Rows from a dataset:
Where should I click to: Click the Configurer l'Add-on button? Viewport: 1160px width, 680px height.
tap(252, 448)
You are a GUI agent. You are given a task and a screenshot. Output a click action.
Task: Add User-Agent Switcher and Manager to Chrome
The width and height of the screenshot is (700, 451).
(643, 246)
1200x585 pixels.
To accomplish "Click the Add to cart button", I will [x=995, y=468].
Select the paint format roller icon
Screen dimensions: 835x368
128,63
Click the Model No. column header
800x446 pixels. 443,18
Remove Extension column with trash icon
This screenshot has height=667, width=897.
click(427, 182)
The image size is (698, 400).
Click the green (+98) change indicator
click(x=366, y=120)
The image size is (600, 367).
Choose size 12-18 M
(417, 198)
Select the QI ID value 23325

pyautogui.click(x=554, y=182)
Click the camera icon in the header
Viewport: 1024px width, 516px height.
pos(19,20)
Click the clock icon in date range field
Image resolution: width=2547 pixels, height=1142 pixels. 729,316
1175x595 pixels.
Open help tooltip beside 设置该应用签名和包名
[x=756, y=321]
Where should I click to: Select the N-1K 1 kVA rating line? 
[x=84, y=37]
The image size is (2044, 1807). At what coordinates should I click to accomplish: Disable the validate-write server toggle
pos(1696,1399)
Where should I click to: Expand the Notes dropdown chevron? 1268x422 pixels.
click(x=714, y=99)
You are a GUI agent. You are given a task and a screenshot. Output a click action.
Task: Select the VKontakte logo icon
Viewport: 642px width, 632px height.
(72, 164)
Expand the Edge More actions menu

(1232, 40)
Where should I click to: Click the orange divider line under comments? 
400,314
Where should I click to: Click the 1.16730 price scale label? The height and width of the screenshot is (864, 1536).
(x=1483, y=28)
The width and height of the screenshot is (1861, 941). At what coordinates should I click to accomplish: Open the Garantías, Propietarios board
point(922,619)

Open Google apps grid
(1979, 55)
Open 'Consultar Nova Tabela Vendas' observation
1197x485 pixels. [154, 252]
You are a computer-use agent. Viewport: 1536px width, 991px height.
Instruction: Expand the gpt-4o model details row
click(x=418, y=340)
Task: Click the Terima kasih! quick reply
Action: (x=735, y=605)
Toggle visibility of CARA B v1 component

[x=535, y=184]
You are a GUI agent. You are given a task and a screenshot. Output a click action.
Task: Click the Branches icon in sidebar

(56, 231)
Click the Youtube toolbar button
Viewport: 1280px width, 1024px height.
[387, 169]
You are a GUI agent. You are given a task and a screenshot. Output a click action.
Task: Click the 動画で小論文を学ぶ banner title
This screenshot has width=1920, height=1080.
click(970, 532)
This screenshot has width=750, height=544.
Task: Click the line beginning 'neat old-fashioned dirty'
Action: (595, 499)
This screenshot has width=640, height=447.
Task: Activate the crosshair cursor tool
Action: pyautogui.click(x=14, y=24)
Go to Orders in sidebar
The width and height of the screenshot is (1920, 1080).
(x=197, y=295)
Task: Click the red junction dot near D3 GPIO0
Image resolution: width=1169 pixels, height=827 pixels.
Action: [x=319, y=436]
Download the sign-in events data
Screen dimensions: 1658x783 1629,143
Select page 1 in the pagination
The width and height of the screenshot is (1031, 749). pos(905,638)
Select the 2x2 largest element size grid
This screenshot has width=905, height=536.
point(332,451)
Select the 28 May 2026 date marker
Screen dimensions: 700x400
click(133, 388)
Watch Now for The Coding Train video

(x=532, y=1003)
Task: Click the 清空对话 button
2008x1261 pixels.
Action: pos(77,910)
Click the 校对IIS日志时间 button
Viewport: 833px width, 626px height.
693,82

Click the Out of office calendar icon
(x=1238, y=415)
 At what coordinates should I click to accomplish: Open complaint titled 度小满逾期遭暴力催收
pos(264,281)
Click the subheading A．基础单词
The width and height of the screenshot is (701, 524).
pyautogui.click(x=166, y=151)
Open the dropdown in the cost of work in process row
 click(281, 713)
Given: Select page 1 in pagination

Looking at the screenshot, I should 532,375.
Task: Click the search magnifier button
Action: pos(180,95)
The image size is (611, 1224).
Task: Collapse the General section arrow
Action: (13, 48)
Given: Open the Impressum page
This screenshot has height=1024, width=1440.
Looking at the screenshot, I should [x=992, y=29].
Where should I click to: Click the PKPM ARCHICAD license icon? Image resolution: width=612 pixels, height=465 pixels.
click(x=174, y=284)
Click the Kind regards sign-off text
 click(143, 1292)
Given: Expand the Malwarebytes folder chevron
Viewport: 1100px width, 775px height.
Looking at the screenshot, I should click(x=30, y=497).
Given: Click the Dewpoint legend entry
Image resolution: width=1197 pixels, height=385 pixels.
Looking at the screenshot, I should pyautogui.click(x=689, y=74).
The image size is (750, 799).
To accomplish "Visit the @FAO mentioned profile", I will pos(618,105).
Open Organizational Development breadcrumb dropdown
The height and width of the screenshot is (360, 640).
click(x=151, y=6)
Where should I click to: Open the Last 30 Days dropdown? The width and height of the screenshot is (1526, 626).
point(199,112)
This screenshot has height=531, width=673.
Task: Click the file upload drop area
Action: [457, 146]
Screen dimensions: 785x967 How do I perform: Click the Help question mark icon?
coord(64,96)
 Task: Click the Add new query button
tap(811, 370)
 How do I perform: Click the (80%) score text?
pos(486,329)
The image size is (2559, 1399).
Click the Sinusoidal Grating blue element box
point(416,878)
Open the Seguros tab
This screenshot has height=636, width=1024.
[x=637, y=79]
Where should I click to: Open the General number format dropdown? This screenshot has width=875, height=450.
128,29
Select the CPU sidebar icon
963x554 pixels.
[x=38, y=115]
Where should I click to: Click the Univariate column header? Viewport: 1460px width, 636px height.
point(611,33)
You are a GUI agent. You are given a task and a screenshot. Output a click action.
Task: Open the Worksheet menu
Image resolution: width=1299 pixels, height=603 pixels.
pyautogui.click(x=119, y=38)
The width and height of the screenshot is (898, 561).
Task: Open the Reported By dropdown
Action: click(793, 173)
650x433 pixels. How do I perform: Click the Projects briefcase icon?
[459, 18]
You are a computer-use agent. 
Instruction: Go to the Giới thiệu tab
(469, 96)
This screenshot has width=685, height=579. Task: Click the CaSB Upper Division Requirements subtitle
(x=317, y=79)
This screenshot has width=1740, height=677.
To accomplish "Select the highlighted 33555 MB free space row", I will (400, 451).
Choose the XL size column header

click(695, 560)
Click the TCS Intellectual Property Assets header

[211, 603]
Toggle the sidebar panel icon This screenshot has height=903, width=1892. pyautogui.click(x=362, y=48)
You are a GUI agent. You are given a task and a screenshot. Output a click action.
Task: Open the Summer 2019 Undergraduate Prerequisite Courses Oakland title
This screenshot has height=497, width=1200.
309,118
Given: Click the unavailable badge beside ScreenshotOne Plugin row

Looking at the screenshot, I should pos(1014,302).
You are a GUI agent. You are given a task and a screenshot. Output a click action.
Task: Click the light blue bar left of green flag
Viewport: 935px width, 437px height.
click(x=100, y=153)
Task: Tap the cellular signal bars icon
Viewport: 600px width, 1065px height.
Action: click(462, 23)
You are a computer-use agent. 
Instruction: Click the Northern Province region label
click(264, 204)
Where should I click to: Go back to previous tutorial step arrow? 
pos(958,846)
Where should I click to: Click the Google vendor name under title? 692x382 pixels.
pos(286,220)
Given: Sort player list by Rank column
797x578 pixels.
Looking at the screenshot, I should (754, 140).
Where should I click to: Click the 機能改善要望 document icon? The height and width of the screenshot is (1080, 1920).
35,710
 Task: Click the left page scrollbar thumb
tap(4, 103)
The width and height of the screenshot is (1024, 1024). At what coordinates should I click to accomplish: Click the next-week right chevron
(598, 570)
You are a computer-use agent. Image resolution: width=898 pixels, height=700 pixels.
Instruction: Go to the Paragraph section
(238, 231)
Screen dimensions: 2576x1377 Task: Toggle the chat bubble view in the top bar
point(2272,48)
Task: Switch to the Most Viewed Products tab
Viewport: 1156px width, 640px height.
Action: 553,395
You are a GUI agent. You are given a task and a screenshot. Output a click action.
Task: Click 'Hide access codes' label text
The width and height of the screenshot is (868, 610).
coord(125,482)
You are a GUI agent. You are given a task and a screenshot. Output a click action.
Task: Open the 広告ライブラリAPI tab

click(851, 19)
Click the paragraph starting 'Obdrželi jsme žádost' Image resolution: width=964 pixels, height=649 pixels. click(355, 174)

#### Required work
List each line in the records above that contains the word "will".

#### Exercise solution
To accomplish "Click the Add to cart button", I will [x=995, y=468].
To accomplish "Visit the @FAO mentioned profile", I will pos(618,105).
To accomplish "Select the highlighted 33555 MB free space row", I will (400, 451).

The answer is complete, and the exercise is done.